Walters’ (1) article on the best method of managing the effects of projects to implement clinical improvement systems is a discussion on valuable considerations involving these types of projects. It is a discussion on the success factors that financial managers must consider (1). What it does lack is a look into the success factors that are important to the success of the project at whole (2).
Many of the paper’s points follow the PMI concepts of scope definition, scope management, and scope verification (2). For example, the discussion on system selection covers the scope of the project, making sure the scope is matched by the system’s characteristics (1). Obviously, scope management is important in such projects.
Conversely, other success factors are risk management techniques. Risk management is the method of identifying risk, creating an effective plan to handle the risks, and monitor those risks to determine whether the plan needs to be enacted (2). Good testing plans and data flow charts are risk mitigation efforts that reduce the change of implementation or endemic flaws with a system (1; 2).
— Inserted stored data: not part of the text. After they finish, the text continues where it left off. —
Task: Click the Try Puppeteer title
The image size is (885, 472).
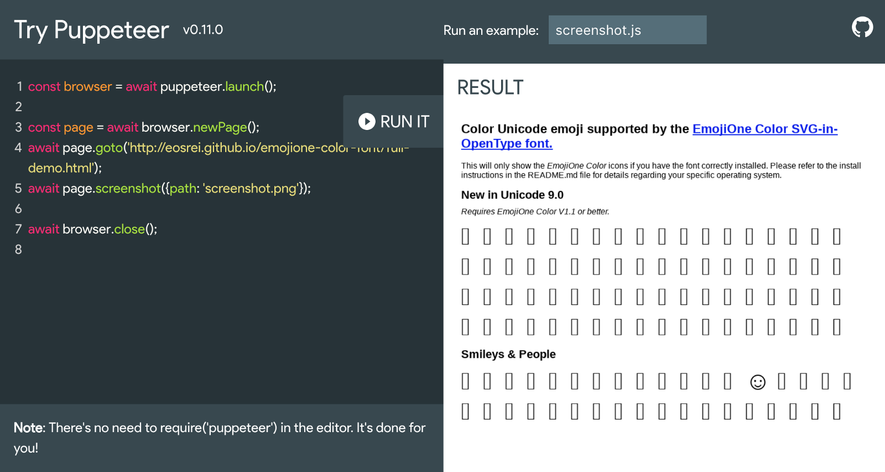Action: pos(91,30)
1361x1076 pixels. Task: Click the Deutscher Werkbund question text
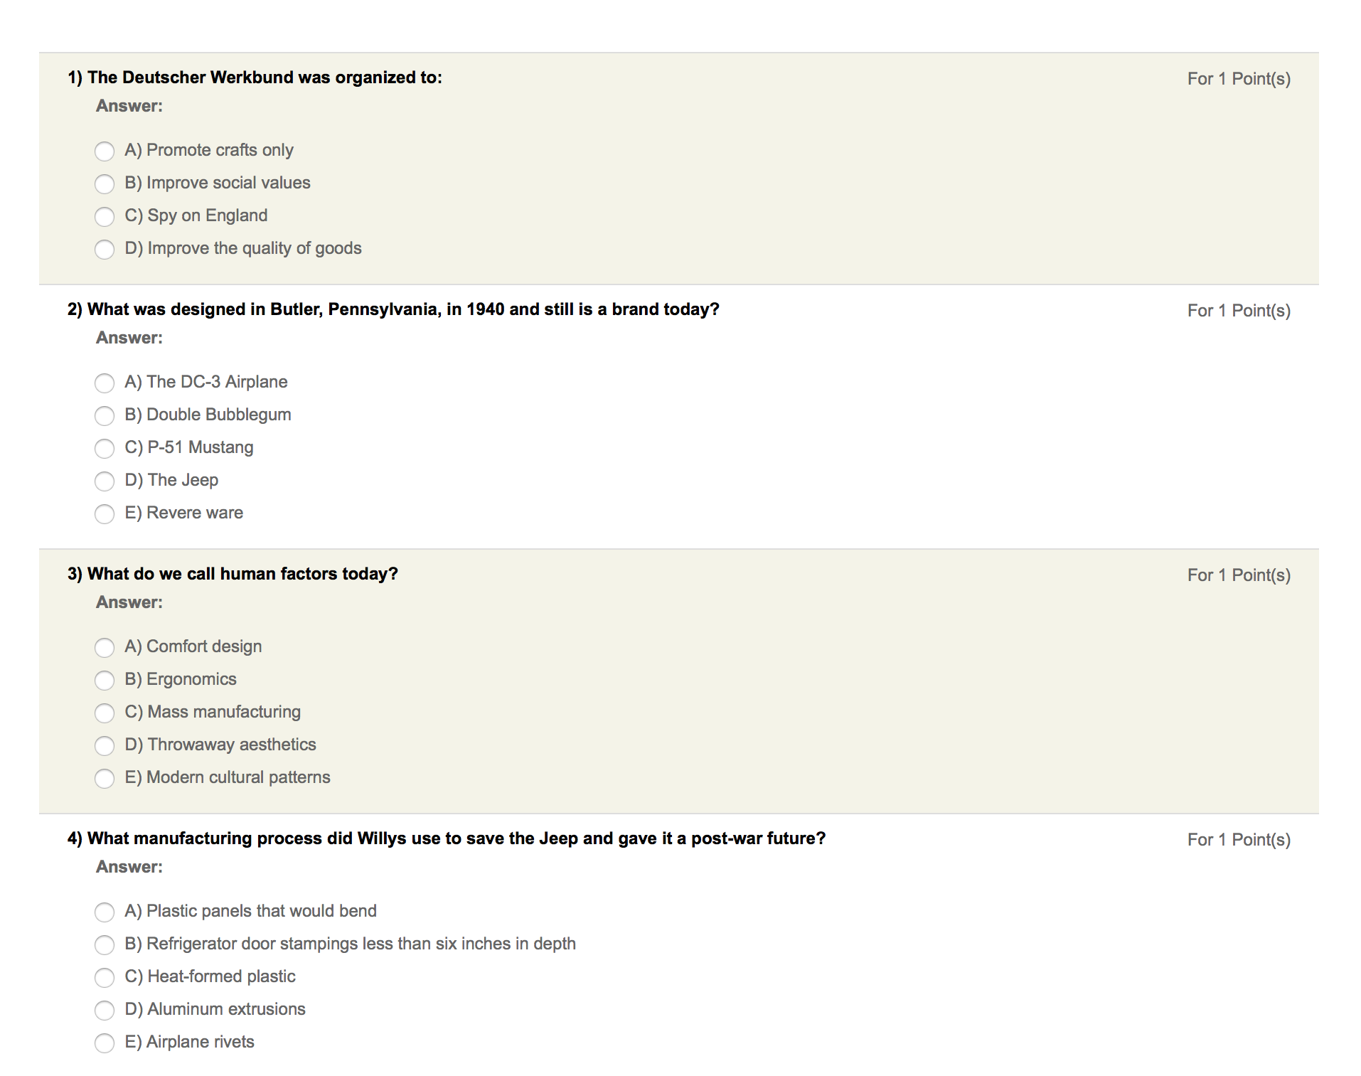tap(255, 78)
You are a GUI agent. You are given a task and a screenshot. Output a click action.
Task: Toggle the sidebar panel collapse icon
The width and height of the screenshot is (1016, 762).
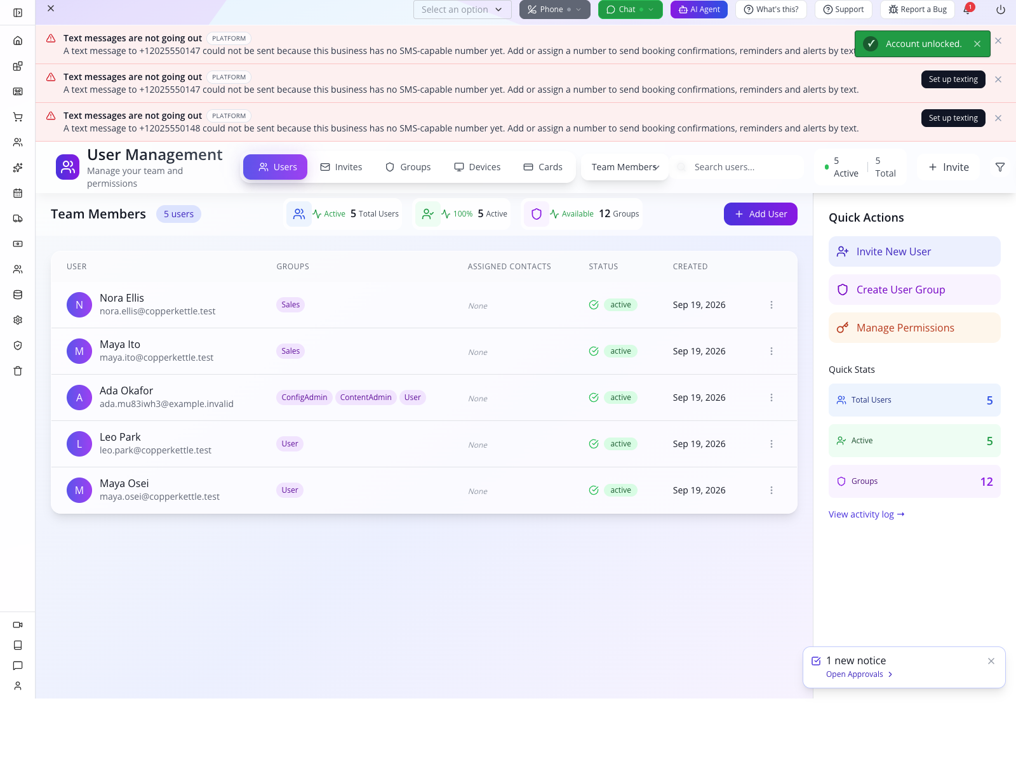[18, 13]
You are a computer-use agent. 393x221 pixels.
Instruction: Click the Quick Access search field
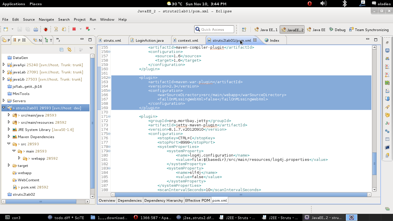214,29
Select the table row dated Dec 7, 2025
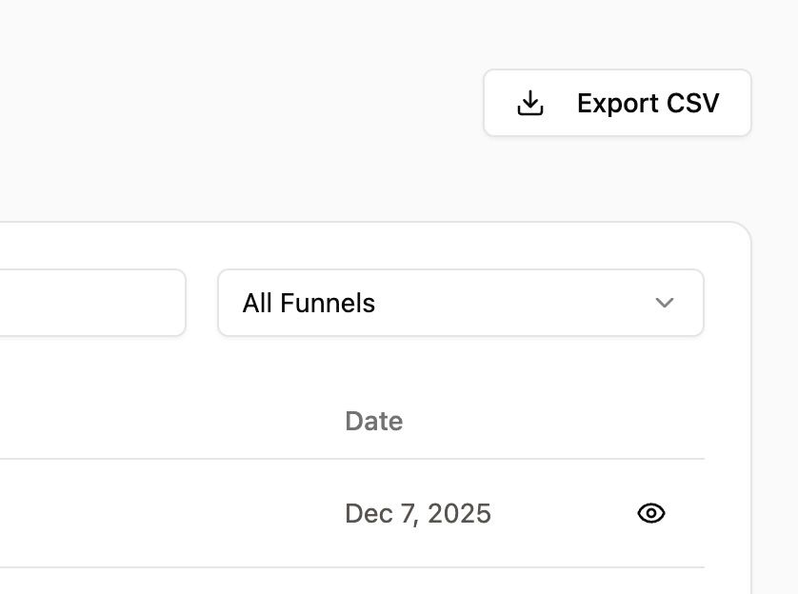Image resolution: width=798 pixels, height=594 pixels. [x=352, y=513]
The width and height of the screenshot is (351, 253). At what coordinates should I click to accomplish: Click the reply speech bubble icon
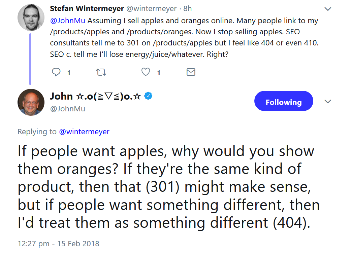pos(57,72)
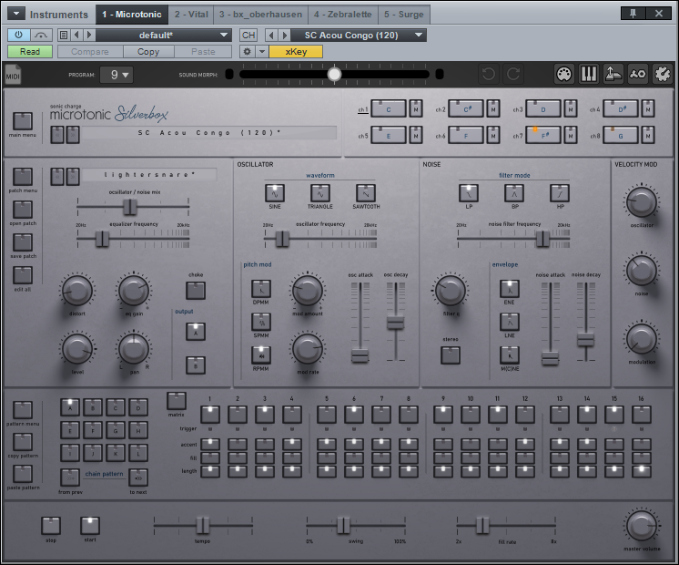Select the SAWTOOTH waveform button
Image resolution: width=679 pixels, height=565 pixels.
(x=367, y=192)
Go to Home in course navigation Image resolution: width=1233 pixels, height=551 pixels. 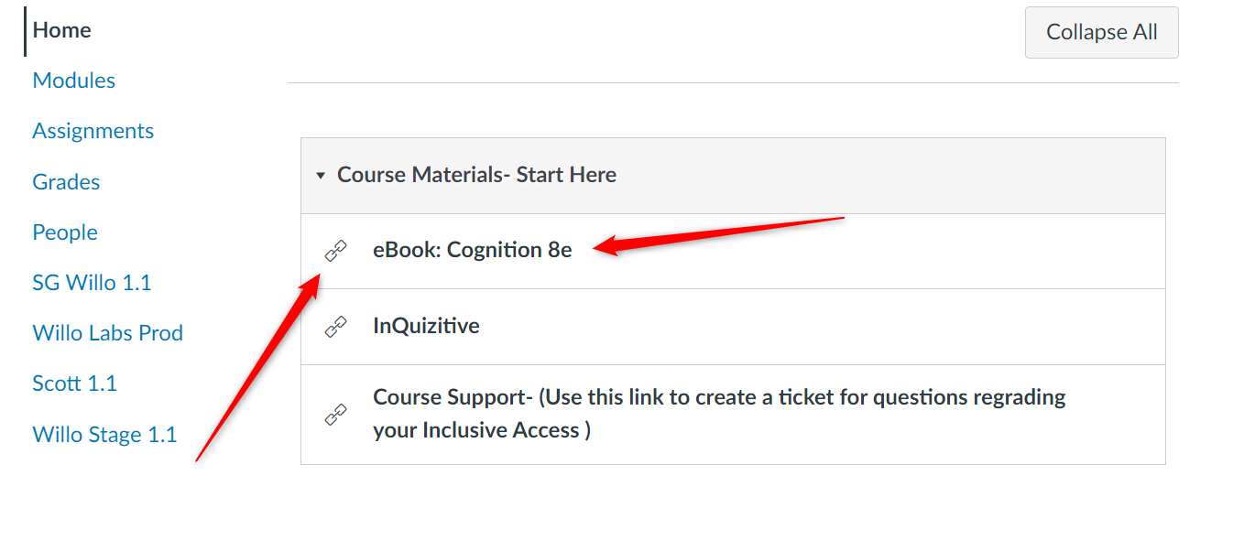(x=61, y=30)
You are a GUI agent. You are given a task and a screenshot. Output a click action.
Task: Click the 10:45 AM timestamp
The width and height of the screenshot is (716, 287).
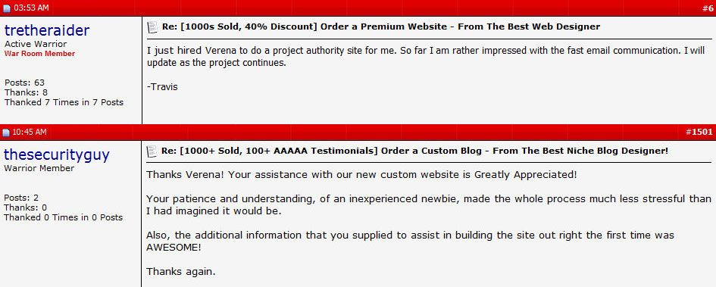click(x=30, y=133)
Obviously, a good, if not mature, project management methodology integrated within the project and organization are needed for success of such implementation projects (2). Successful implementation also requires management’s acceptance of a philosophy based around that project management methodology (2). By managing the scope and risk in consideration of reimbursement, financial managers can help manage the impact and increase the financial benefit of clinical improvement projects (1).
References
1. Walters, R. (2002). Clinical transformation and the revenue cycle. Healthcare Financial Management, 56(11).
2. A guide to the project management body of knowledge (4th ed.). (2008). Newtown Square, PA: The Project Management Institute.